YEARS AGO FOR JULY 7
Today is Friday, July 7, the 188th day of 2017. There are 177 days left in the year.
ASSOCIATED PRESS
On this date in:
1846: U.S. annexation of California is proclaimed at Monterey after the surrender of a Mexican garrison.
1865: Four people are hanged in Washington, D.C. for conspiring with John Wilkes Booth to assassinate President Abraham Lincoln: Lewis Powell (aka Lewis Payne), David Herold, George Atzerodt and Mary Surratt, the first woman to be executed by the federal government.
1898: The United States annexes Hawaii.
1919: The first Transcontinental Motor Convoy, in which a U.S. Army convoy of motorized vehicles crossed the United States, departs Washington, D.C.
1946: Future President Jimmy Carter, 21, marries Rosalynn Smith, 18, in Plains, Georgia.
1969: Canada’s House of Commons gives final approval to the Official Languages Act, making French equal to English throughout the national government.
1981: President Ronald Reagan announces he is nominating Arizona Judge Sandra Day O’Connor to become the first female justice on the U.S. Supreme Court.
2012: The Obama administration declared Afghanistan the United States’ newest “major non-NATO ally.”
2016: Micah Johnson, a black Army veteran who served in Afghanistan, opens fire on Dallas police, killing five officers.
VINDICATOR FILES
1992: William G. Lyden, chairman of a tax-review committee, says he believes Mahoning County officials are considering spending $4 million earmarked for a new county jail to balance a budget that got out of kilter by hirings and pay raises after commissioners imposed a half-percent sales tax in 1991.
The Pennsylvania Teachers Retirement Fund is considering a $30 million investment in the Sharon Steel Corp. Sharon Steel had a net worth of $60 million when it emerged from bankruptcy in early 1990.
The Youngstown Fire Department reports that it received 67 complaints on the Fourth of July about people setting off fireworks illegally.
1977: Six firemen and steelworkers are overcome by heat exhaustion or smoke inhalation during a six-hour battle against a stubborn fire at Youngstown Sheet & Tube Co.’s Campbell Works.
About 300 people apply at the Ohio Bureau of Employment Services for city jobs available under the Comprehensive Employment and Training Act.

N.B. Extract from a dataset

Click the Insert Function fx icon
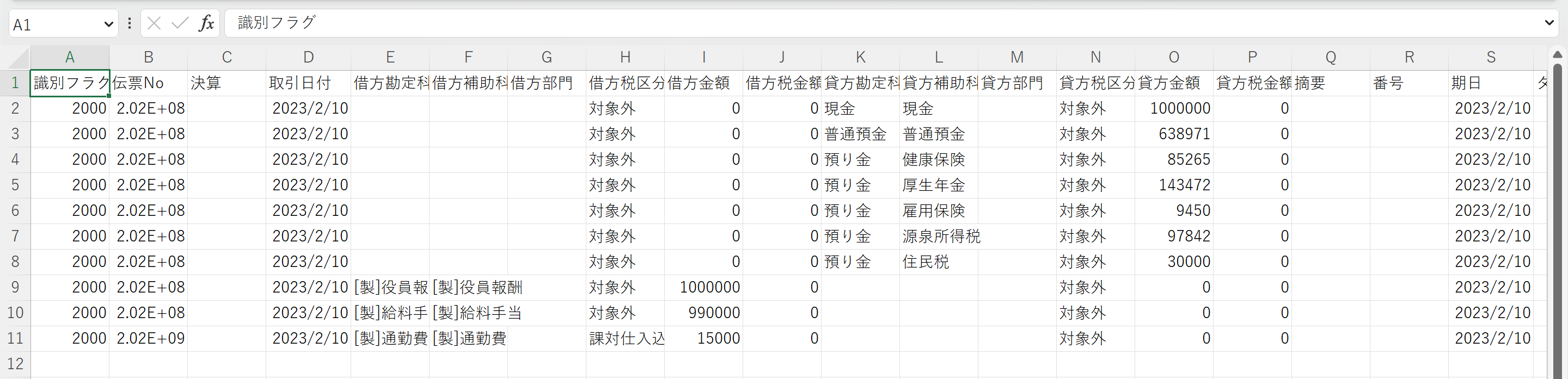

The Mahoning County grand jury tours the jail, samples the food and talks to inmates before issuing a report commending Sheriff Michael Yarosh for his administration of the jail, while at the same time voicing support for the construction of a new city-county lock-up.
1967: Pittsburgh businessmen purchase the Caravan Motel 3 miles west of New Castle and will operate it as a Holiday Inn franchise.
Robert P. Cline Jr., a 20-year-old Columbiana sailor on home for leave, is killed when his car crashes in Route 14 , tossing him into a pond.
Twenty-six junior police cadets assigned to the Youngstown Police Department by the Community Action Program are working in the juvenile and traffic divisions as liaisons between police and youth.
1942: Fifty-five young people, most of them high school youth, are hired as farm workers through the Youngstown branch of the U.S. Employment Service.
Although city officials expected a deluge of complaints from bus users with the elimination of 314 bus stops, only 14 protests are filed.
The Army war show will exhibit precision corps and a mock battle in Akron to a special audience from Youngstown.